**Input data**
━━━
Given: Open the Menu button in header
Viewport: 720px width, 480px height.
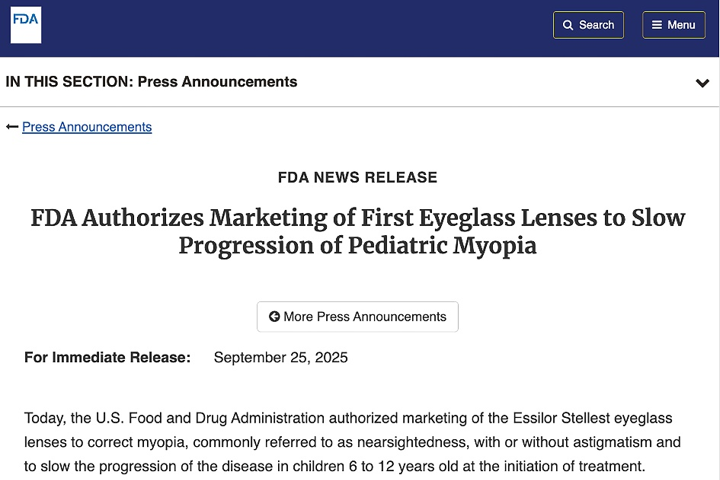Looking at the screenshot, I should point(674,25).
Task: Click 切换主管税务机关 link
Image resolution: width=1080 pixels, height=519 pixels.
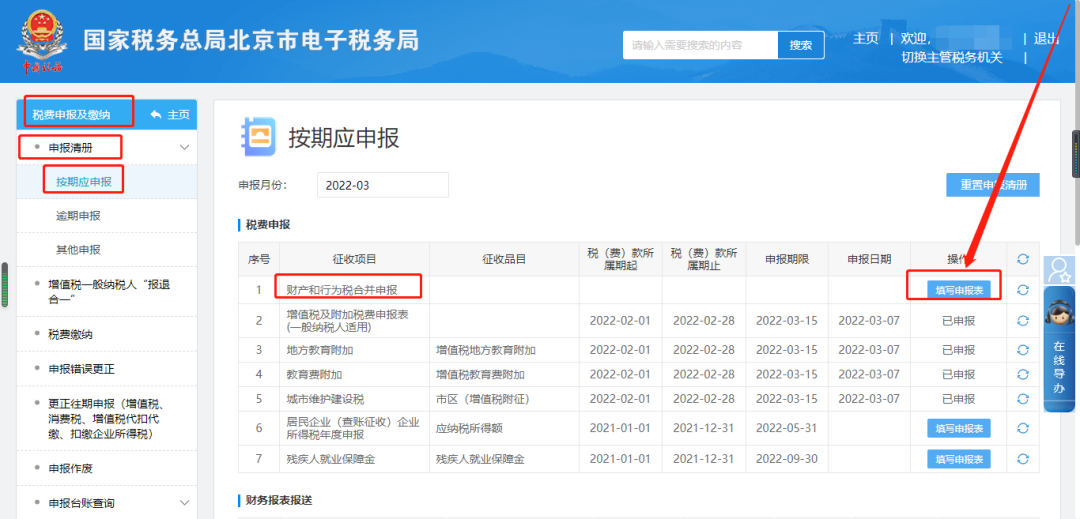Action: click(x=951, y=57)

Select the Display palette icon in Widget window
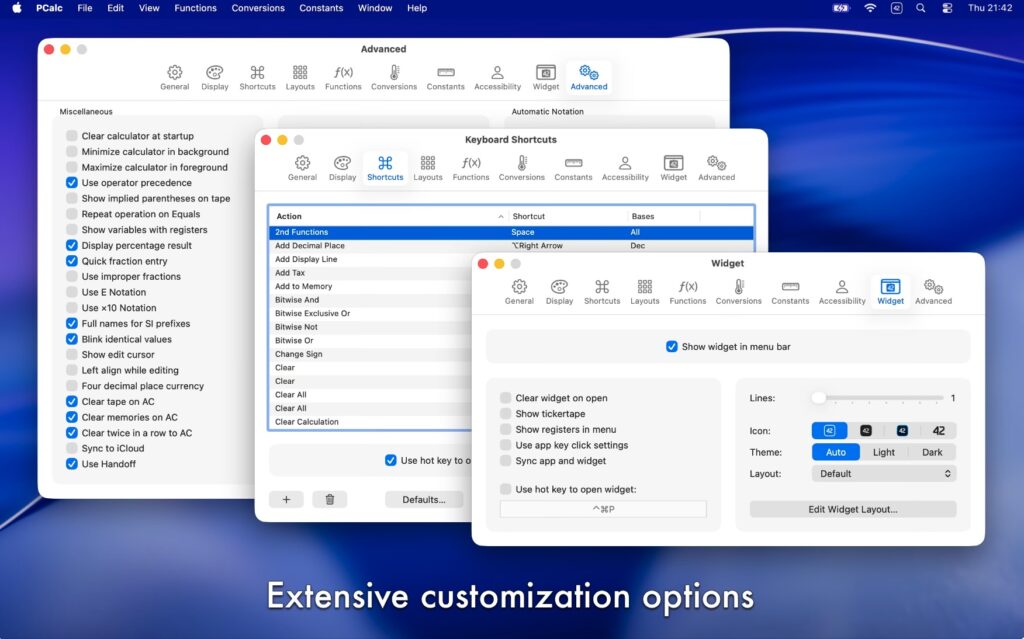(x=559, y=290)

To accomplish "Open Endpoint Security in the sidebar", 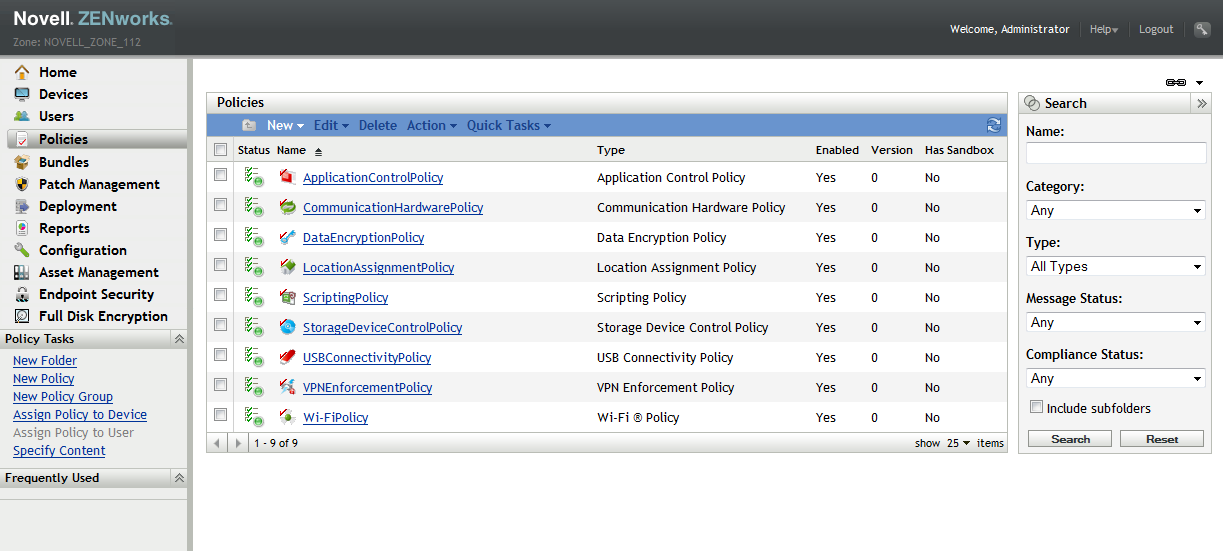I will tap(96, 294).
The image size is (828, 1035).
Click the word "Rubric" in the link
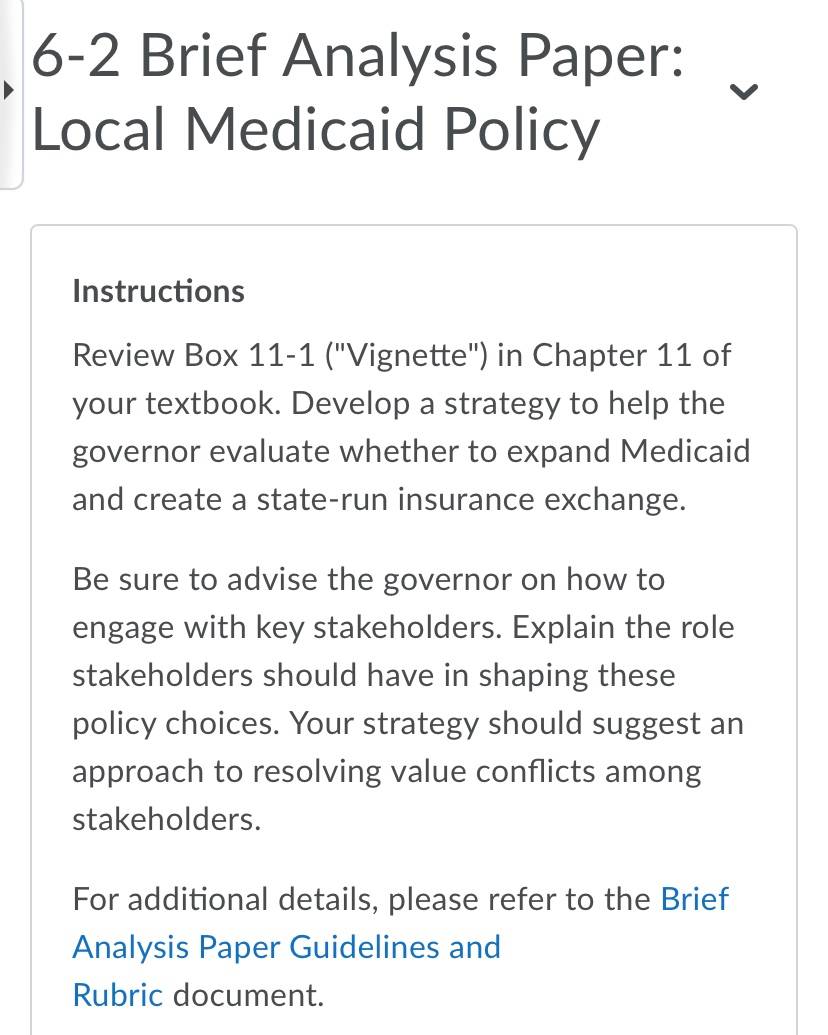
━━━
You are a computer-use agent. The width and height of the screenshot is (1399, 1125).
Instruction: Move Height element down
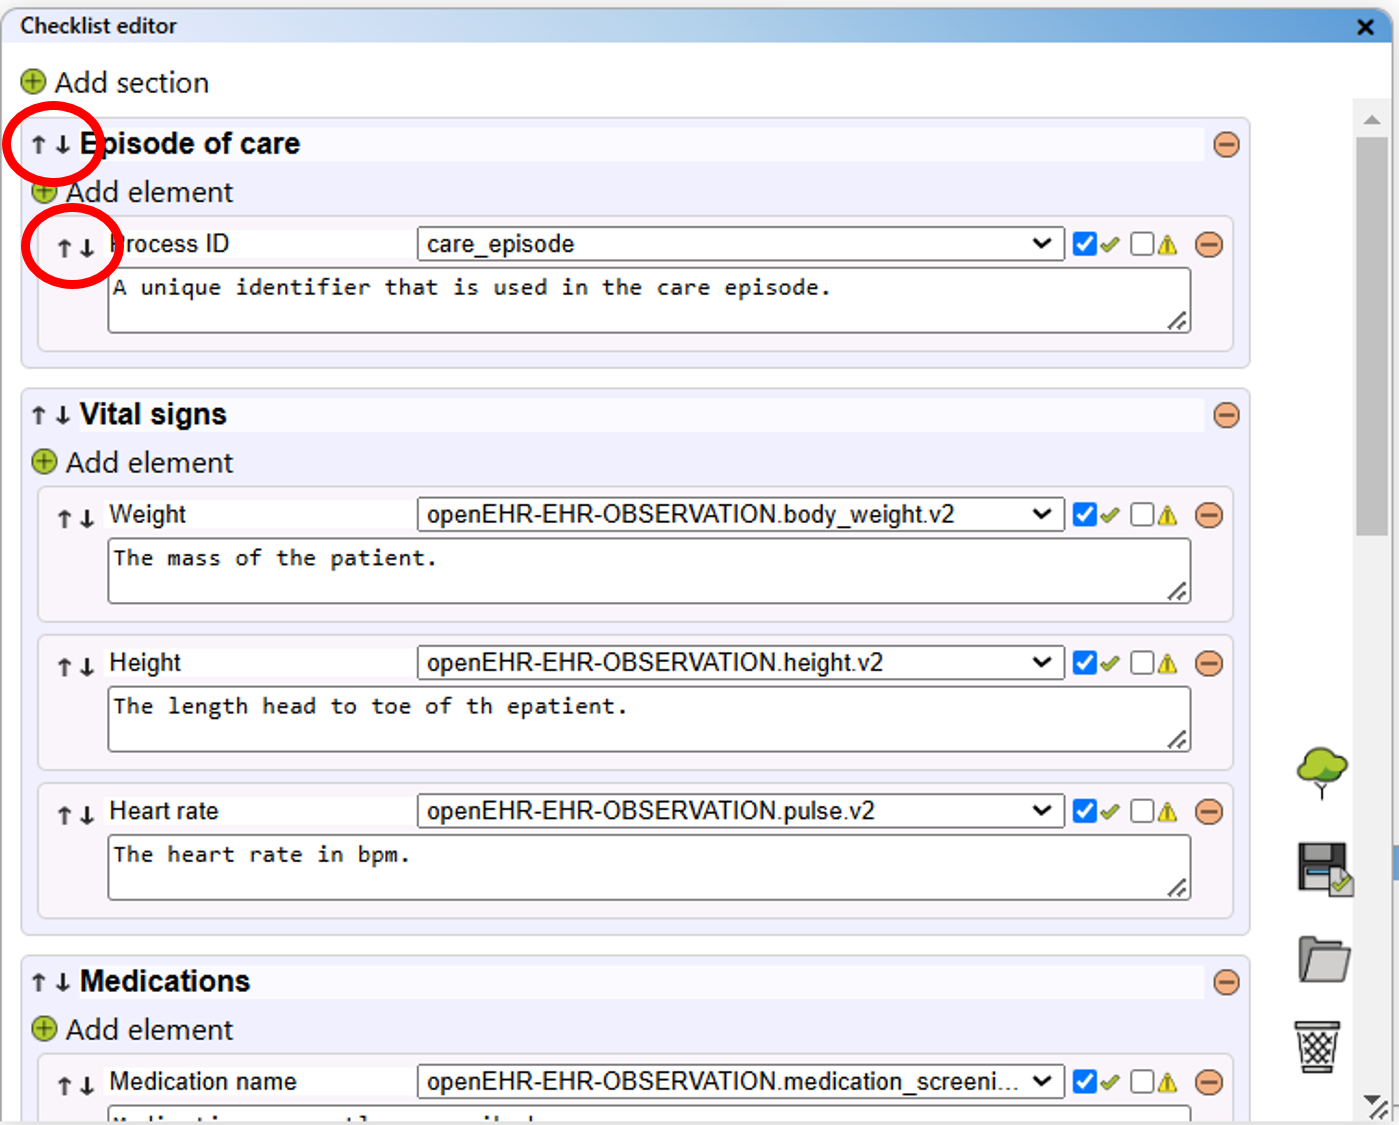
━━━
**Work request**
Where the string "link" occurs in a line of the material above, copy the whole line.

**Solved exercise**
Task: Click 切换主管税务机关 link
Click the word "Rubric" in the link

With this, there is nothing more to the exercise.